The phase of field and lab research that followed the early phase of theory making in Amazonia has motivated the revision of many early theoretical ideas and the formulation of some significantly different understandings of human history and prehistory there. By the 1990s, archaeological field research had revealed an unexpectedly long and complex cultural sequence for Amazonia. The discovery of tropical forest Palaeo-Indians and Early Holocene ceramic foragers and farmers constituted problems for neoevolutionary optimal foraging theory and for diffusionary explanations that attributed Amazonian cultures to Andean intrusions. The diverse complex cultures unexpectedly found in interfluves as well as floodplains complicated 1970s theories about the role of intensive agriculture in social evolution, and the apparent lack of stratification and centralized rulerships in some of the complex cultures encouraged alternative explanations from heterarchy theory. Moreover, recognition of the historical role of the European conquest in the disappearance of the complex societies undermined adaptationist explanations of ethnogenesis in Amazonia. Finally, evidence that the environment itself might have coevolved with prehistoric humans has placed in doubt aspects of theory and practice in conservation biology.

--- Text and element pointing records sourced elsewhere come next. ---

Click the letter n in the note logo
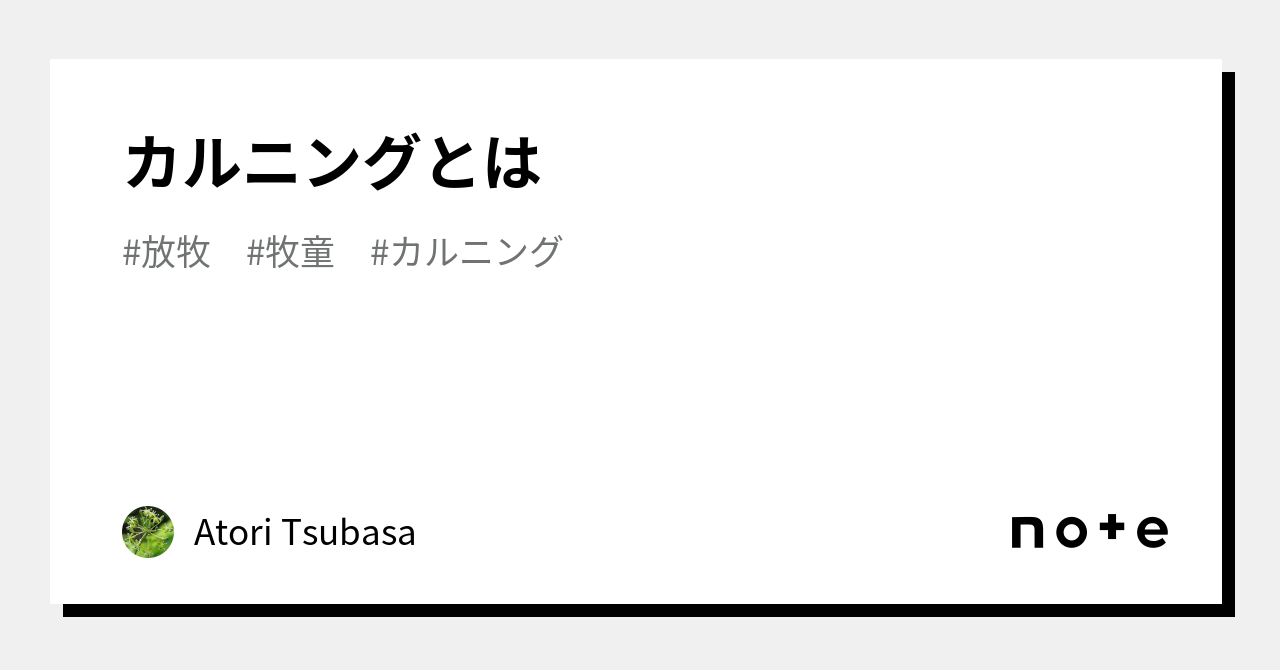1280x670 pixels. tap(1028, 533)
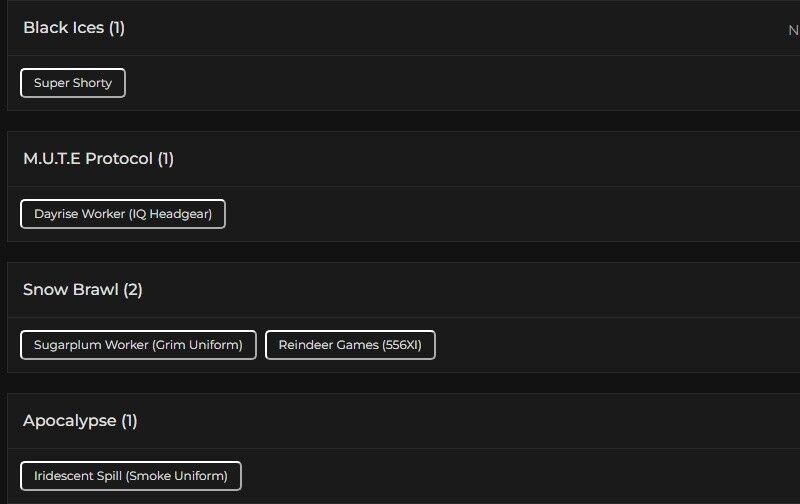Screen dimensions: 800x504
Task: Collapse the Black Ices section header
Action: [x=400, y=28]
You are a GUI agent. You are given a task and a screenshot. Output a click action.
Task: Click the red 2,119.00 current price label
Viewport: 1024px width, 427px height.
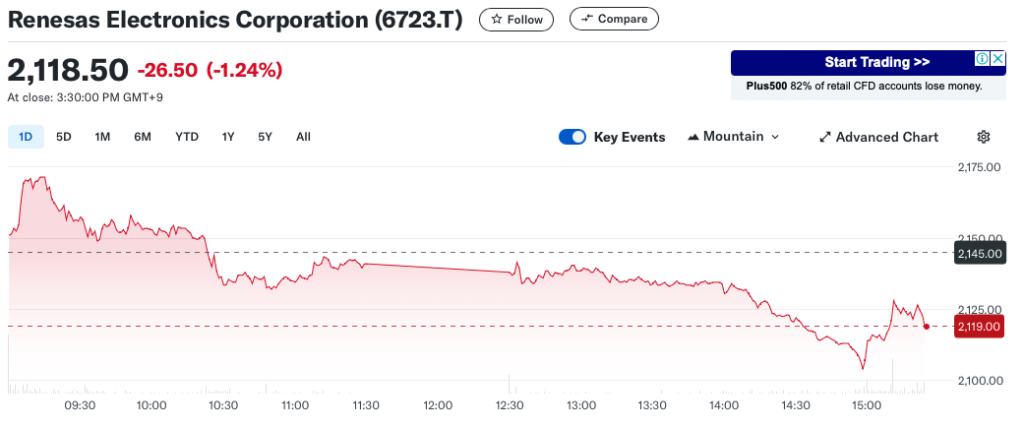click(x=979, y=326)
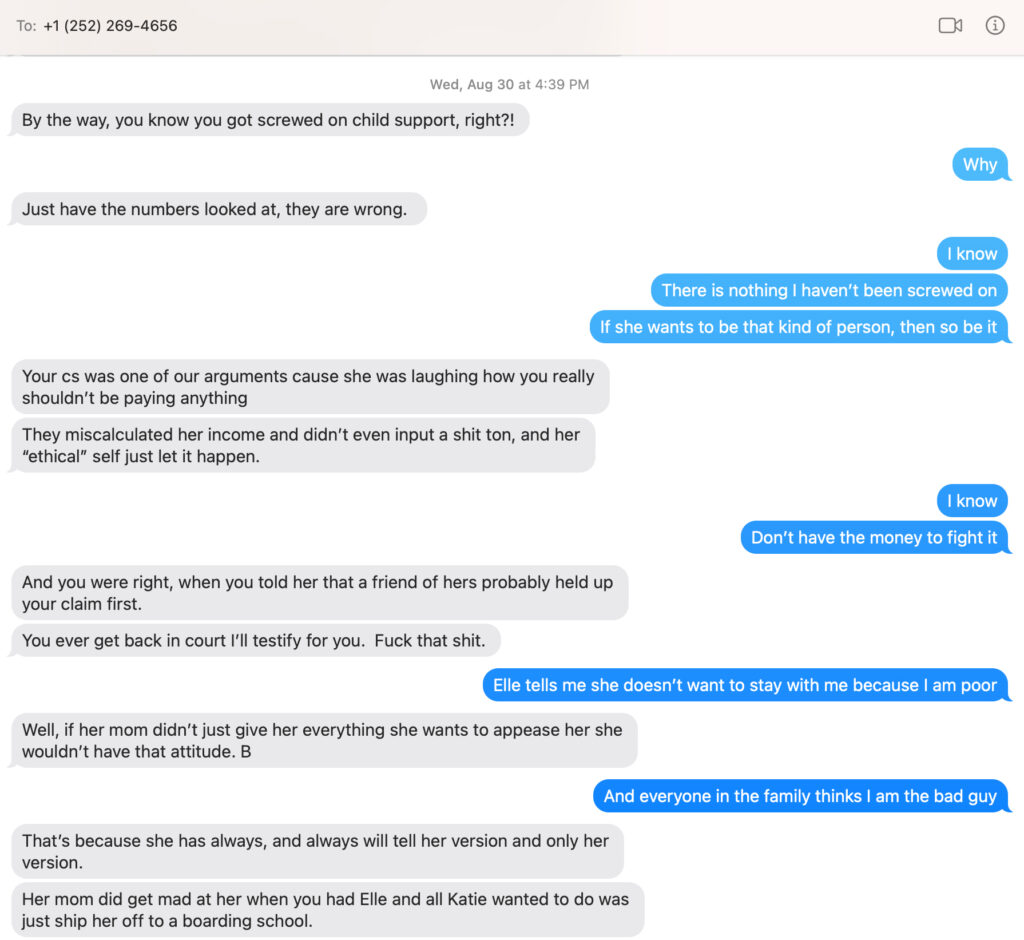Viewport: 1024px width, 940px height.
Task: Open the conversation details info icon
Action: point(995,26)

Since the first and second phases of systematic theoretical thinking, however, the debates among Amazonian archaeologists have not really moved into new directions. Although a few archaeologists are addressing issues from historical ecology, critical theory, and heterarchy, many continue with assumptions from New Archaeology theory. Current theoretical arguments often focus on minor refinements of conclusions, rather than questions about the appropriateness of paradigms. Such questions include: whether a particular Palaeo-Indian group lived in savanna or rainforest, whether a complex society’s site catchment was varzea or interfluvial forest, whether it had manioc or maize as a staple, whether certain complex societies had classes and central rule, and where certain cultures originated.
However given the role of the tropical forest as an archtype in determinist evolutionary theory, the new evidence for more mutual causality, greater complexity, and more lines of development than expected makes Amazonian prehistory a potent stimulant for major new paradigms. A new paradigm that acknowledged the human role in the evolution of habitats and cultures and recognized the dynamic character of the interrelationships might well transform general theory not only in anthropology but throughout the natural sciences and beyond.